Israel and Palestine Frankly, the more I study this the more confusing it becomes. I was optimistic a few years ago as two-state plans started to blossom, but now think peace of the type we enjoy here in Uncle Sam’s Land may be unattainable. I see these key problem points for at least another generation: 1) Israel: right to exist 2) Palestinians: right to return 3) Borders for Palestine and Israel.

Richard Dawkins and Atheism His style and approach seems odd to me – more combative than strategic if Dawkins’ goal is to do more than *preach* to the atheists in the choir.
I just want to know if the conscious computers that come about around 2020 are going to believe in God or not. I’ll accept their conclusion.

…. later, circa 2020 …

42 ! ?

How Artificial is your Intelligence?


This is Jabberwacky, winner of the top Artificial Intelligence award.
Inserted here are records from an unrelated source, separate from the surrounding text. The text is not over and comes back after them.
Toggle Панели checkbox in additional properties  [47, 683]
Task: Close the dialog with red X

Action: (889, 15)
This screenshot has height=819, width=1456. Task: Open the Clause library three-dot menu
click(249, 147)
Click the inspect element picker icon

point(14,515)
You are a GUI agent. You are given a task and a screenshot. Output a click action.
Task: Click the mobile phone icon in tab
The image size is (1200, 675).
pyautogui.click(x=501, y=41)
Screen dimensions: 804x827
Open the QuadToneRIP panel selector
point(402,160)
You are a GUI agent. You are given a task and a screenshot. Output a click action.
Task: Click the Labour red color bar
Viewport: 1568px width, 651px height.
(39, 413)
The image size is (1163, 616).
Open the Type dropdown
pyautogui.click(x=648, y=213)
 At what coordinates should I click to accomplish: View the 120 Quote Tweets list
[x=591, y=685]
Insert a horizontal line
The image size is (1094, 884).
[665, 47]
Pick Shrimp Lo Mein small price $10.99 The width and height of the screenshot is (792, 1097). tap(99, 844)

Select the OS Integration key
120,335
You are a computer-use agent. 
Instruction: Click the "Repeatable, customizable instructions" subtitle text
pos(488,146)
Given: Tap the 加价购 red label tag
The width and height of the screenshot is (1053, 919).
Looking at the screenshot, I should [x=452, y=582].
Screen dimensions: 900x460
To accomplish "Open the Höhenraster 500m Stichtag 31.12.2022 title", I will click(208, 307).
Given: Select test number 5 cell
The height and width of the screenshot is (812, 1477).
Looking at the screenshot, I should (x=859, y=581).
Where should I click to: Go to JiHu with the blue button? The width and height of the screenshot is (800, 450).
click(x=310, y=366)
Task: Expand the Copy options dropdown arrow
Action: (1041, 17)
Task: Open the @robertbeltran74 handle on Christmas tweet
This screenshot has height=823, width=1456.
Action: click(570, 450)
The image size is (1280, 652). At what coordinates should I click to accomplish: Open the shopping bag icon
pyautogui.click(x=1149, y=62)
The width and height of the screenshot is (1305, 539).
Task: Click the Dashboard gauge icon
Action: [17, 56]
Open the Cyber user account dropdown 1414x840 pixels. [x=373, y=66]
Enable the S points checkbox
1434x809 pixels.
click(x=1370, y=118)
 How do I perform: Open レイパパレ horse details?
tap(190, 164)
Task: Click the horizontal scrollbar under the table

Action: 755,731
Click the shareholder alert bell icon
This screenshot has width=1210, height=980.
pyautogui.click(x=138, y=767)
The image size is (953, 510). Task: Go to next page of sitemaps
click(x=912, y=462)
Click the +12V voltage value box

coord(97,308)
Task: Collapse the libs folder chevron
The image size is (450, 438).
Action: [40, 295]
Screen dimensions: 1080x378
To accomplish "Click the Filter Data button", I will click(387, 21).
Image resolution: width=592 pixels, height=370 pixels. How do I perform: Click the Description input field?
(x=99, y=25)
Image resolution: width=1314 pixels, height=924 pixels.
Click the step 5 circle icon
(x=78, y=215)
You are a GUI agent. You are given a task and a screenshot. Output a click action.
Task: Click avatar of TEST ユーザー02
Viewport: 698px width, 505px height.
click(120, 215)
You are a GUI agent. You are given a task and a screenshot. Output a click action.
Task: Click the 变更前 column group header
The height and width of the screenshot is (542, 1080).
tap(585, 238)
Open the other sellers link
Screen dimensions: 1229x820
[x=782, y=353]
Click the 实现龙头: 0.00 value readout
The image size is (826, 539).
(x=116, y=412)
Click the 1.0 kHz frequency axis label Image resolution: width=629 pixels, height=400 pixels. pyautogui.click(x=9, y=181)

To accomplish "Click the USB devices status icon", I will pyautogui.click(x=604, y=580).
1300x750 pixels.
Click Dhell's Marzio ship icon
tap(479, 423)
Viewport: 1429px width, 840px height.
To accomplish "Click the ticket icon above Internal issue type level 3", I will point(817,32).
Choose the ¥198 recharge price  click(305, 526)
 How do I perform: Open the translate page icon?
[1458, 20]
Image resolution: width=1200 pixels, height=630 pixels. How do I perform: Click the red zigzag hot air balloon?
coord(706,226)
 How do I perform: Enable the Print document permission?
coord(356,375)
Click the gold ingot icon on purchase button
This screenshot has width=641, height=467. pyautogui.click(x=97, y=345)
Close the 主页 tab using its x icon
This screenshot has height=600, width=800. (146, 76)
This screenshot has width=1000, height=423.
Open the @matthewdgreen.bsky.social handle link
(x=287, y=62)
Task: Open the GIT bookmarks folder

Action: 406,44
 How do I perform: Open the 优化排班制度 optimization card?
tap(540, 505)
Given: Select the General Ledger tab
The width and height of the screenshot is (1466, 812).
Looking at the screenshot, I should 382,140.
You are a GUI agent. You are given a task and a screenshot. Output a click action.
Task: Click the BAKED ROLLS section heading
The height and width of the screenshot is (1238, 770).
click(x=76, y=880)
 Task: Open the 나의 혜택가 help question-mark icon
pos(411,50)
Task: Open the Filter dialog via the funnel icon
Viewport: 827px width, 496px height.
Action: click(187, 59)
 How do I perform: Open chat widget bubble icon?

More artificial intelligence bots are at this AI link, showcasing several programs that are designed to communicate as a human would communicate.

While Jabberwacky makes extensive use of user input to create it’s answers, most of those at the other link are based on A.L.I.C.E., a remarkable chatbot program that often fares well in Turing Test competitions, though no computer has yet to pass the Turing Test which suggests that a skilled judge’s inability to distinguish an artificial intelligence from a human one will be a key milestone in computing. I’d guess this is only a few years away, though computer consciousness appears a more elusive goal with most experts estimating the date of that milestone to be around 2020.

Ian notes the limitations of these ALICE bots in the comments below, and at his blog suggests a Googley alternative that would take Google query info and embed it in a conversational style to pass Turing.

Las Vegas – Bodies… The Exhibition


The Las Vegas to Minnesota to home trip had two big “educational” highlights. The first was the Tropicana’s Bodies Exhibition in Las Vegas which showcases human bodies preserved using an advanced technique of injection and plastination. A similar exhibit called “Body Worlds” is touring many major cities and I’ve since learned that Body Worlds is actually the first such exhibit, with other copycat (or CopyHuman) exhibitions like the one I saw in Vegas. Nonetheless it was a fantastic exhibit, gazing as you did into dozens of hearts, brains, and bodies of amazingly preserved human cadavers.

The circulation system, injected and illuminated in all it’s full body glory, was the most stunning of the exhibits for me. Like a giant plant the arteries and veins extended throughout the body.

However in terms of intrigue I simply can’t get the little 3 pound brain exhibit out of my head. Or maybe I should say it’s so clear that you really CAN separate the 3 pound brain from the rest of the body. It would not work for long without the bodies supportive mechanisms but it’s reasonable to assert that it’s that little 3 pound organic computing mechanism where we find so much of the stuff that makes it fun to be a human.

Coming as I had from an Internet conference and very computerized sensibilities, it struck me how this little blob held all the answers to science’s elusive and exciting goal of conscious computing, or the creation of an artificial intellect that is aware of it’s own existence.

I’m using my own conscious computing mechanism to suggest that the debate over differences between our own brain and mechanized intelligences will eventually prove to be almost irrelevant to the issue of “consciousness”.

Clearly our organic computing mechanism, the brain, brings a lot more to the table than the current crop of silicon bretheren, but equally clearly the silicon versions have surpassed us in many respects such as mathematical computation, chess, etc, etc. In fact it’s hard to think of highly structured “intellectual” activity where computers can’t outshine humans. I’d predict that this superiority will increasingly move into the realms of arts, literature, and other abstract endeavors.